No Failures, Just Opportunities to Try Something New
"Our greatest weakness lies in giving up. The most certain way to succeed is
always to try just one more time."
- Thomas A. Edison
(1847-1931)
Inventor
When
success-minded people talk about being persistent, they often recount the work
inventor Thomas A. Edison did on the incandescent light. Edison's problem was finding a filament that
would burn longer than just a few minutes.
The famous story tells of how Edison tried and failed 9999 times before
he found one that worked. When asked how
he could deal with failing that many times, Edison said, "I did not fail
at all. I just found 9999 things that
did not work."
On October 21, 1879, Edison
successfully tested a carbonized filament that burned for over 13 hours. Thus, the light bulb was invented. And after 9999 "things that didn't
work", Edison had more than one filament that did work, he had well
documented each experiment and know how each filament worked; how it burned and
for how long. All this was priceless
information not only to Edison, but to inventors and scientists to this day.
How do you handle failure? Do you learn from it of just throw up your
hands is disgust? What do you do with
the information you do learn from your failures? Here are some ways to approach your
experiences in life that can make the most out of every failure and success.
Understanding your failures
If you try something and it does
not work, here are a few important questions to ask yourself:
a.
Why did it not work?
b.
What
steps did you take?
c.
What can you learn from this?
Record your failures
When things do not go as
planned, do not just walk away from them, even to try new things. First, at the site of a failure, while it is
fresh in your mind, record just want happened.
What did you do and how did you do it?
What happened at each step?

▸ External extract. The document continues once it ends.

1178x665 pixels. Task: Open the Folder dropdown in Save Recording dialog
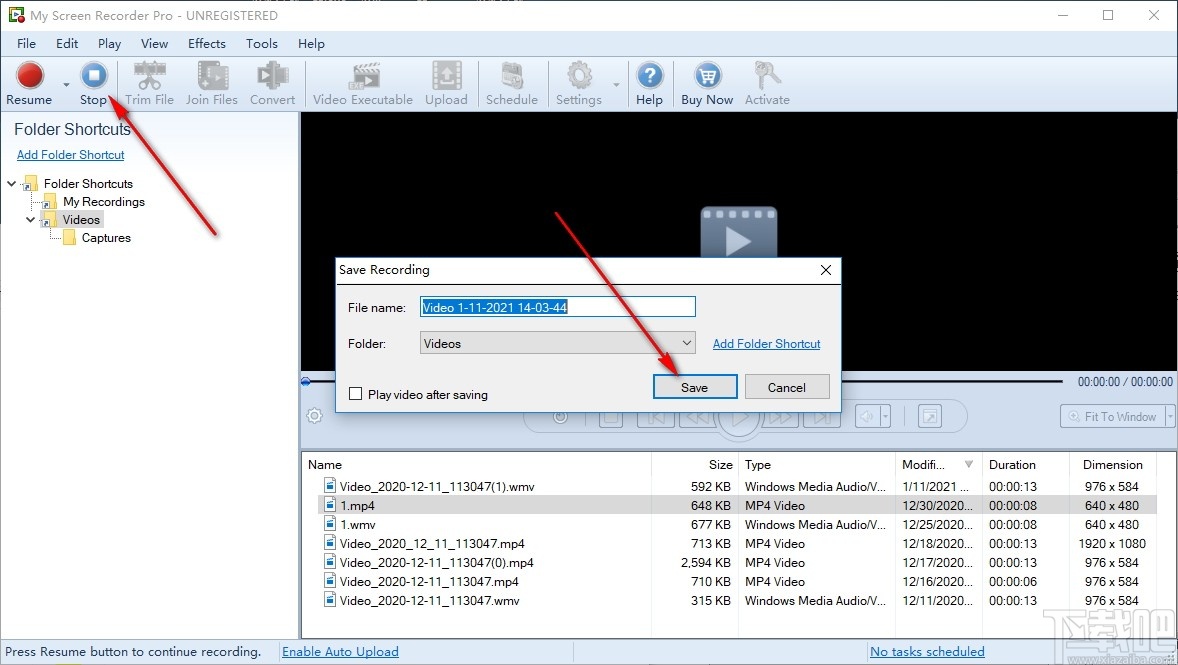686,343
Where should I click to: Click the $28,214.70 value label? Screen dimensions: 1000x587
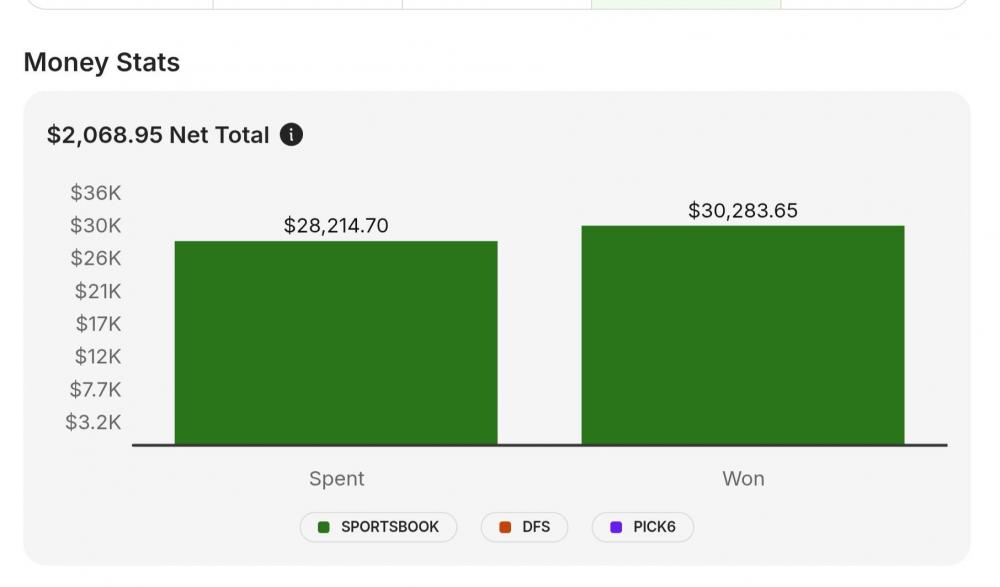coord(336,226)
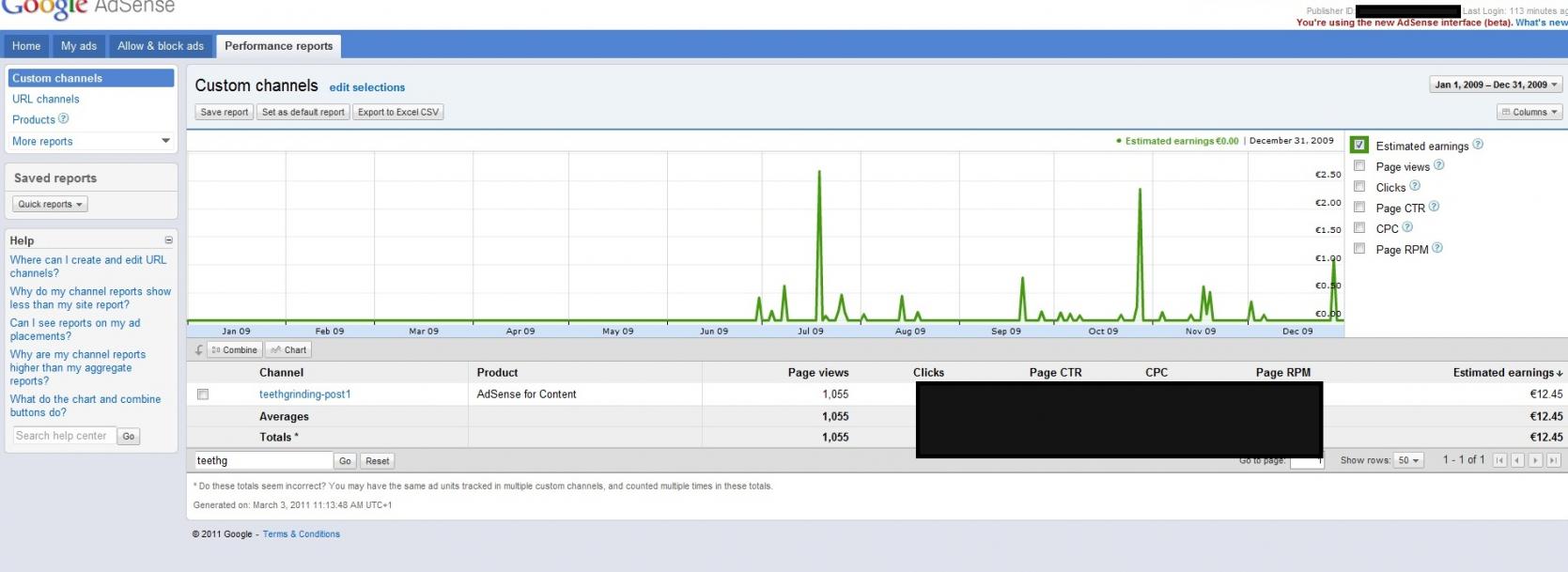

Write
down as much detail as you can from the experience.
Use your failures
As you plan to make the next
step, use the information you got from the past experiences and design a new
and better plan. Part of learning from
mistakes is not just so you do not make the same mistake twice, but it is to
help you not to make a second mistake, or a third. Knowing what does not work is just as
valuable, if not more, than knowing what does work. This information will save you hours of time
and energy from heading in the wrong direction.
Try one more thing
Most important to any success
plan is that you never give up on your goal.
No matter how many times you try and fall short, try just one more
time. The only thing you gain for sure
by quitting is failure. A quitter fails
every time. A success-minded person
never fails, they just keep making new and useful discoveries.